_Tâches à réaliser_
• A. D'après le texte sur le commerce équitable et le Protocole de Nagoya, quels sont les deux buts de ce protocole ?
• B. Donnez la suite du texte sur le commerce équitable et le Protocole de Nagoya, à partir de sa dernière phrase.

_Texte sélectionné_
▬▬▬

En guise de conclusion
Depuis plus de 40 ans, le mouvement du commerce équitable est un levier pour une transformation des relations commerciales internationales. Le premier, il a imaginé et concrétisé une nouvelle façon de concevoir les échanges commerciaux, respectueuse de toutes les parties prenantes, et de l’environnement local.
Le Protocole de Nagoya vise à préserver la richesse de la biodiversité, et à rétribuer les communautés autochtones et locales pour leur contribution à cette préservation et à la connaissance des écosystèmes locaux. Il contribue ainsi à préserver les moyens de subsistance des communautés qui dépendent de ces écosystèmes, tout en leur permettant de continuer à vivre sur la terre de leurs ancêtres. N’est-ce pas là l’un des objectifs du commerce équitable ?

▬▬▬

_Données fournies_
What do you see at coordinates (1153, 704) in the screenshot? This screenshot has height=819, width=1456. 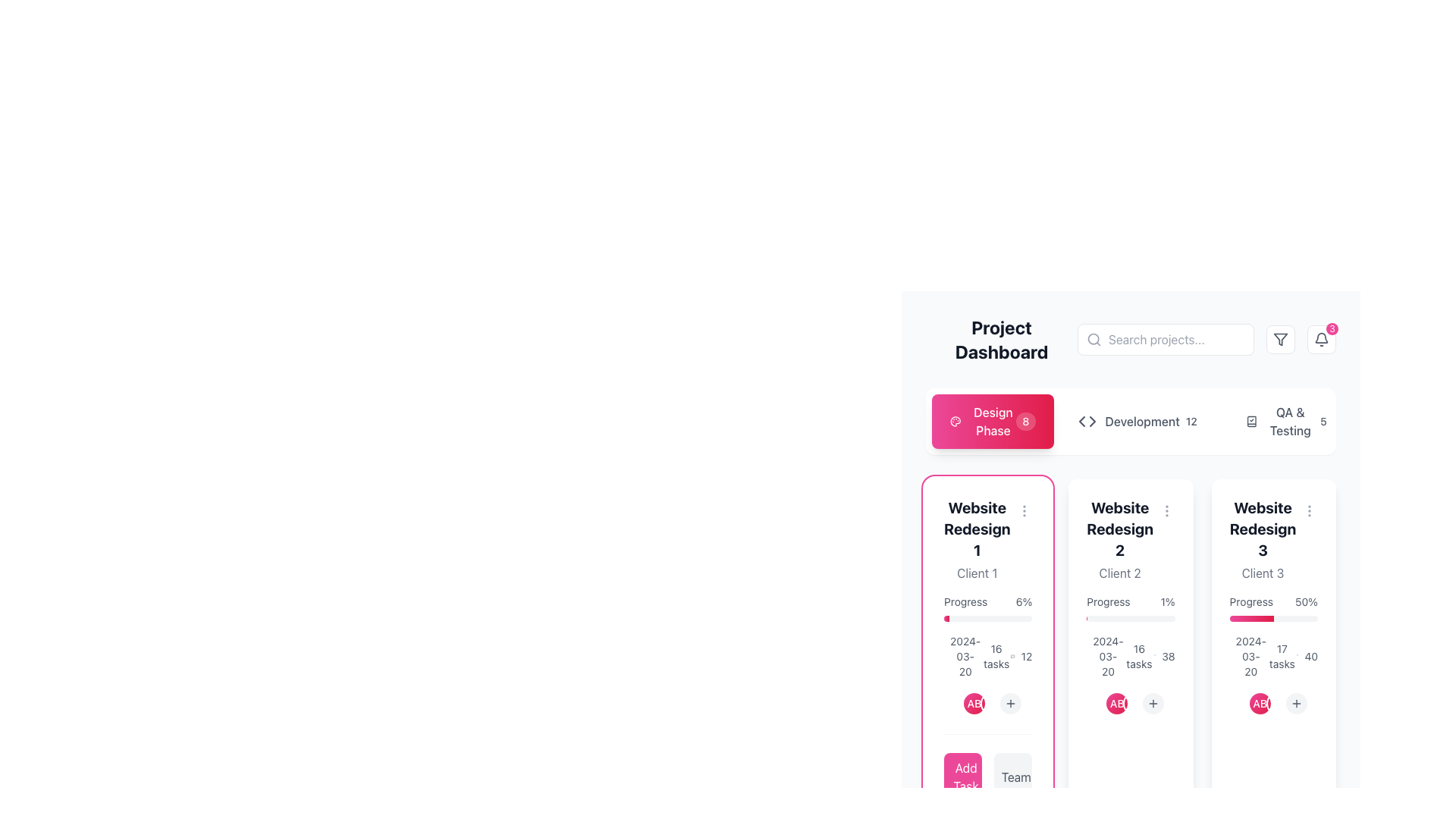 I see `the button that adds a new task or team member for the 'Website Redesign 2' project, located to the right of three circular elements with gradient colors and text ('AB')` at bounding box center [1153, 704].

▬▬▬

_Liste des réponses_
• A. Il vise à préserver la richesse de la biodiversité et à rétribuer les communautés autochtones et locales pour leur contribution à cette préservation et à la connaissance des écosystèmes locaux.

• B.
En intégrant jusque dans ses standards la spécificité des communautés autochtones et locales et leur rôle dans la protection de la biodiversité, le mouvement du commerce équitable aurait une opportunité de s’approprier des enjeux qui engagent la communauté internationale au travers du protocole de Nagoya. Je suis persuadé que le mouvement du commerce équitable peut-être un acteur exemplaire d’une bonne application de ce protocole.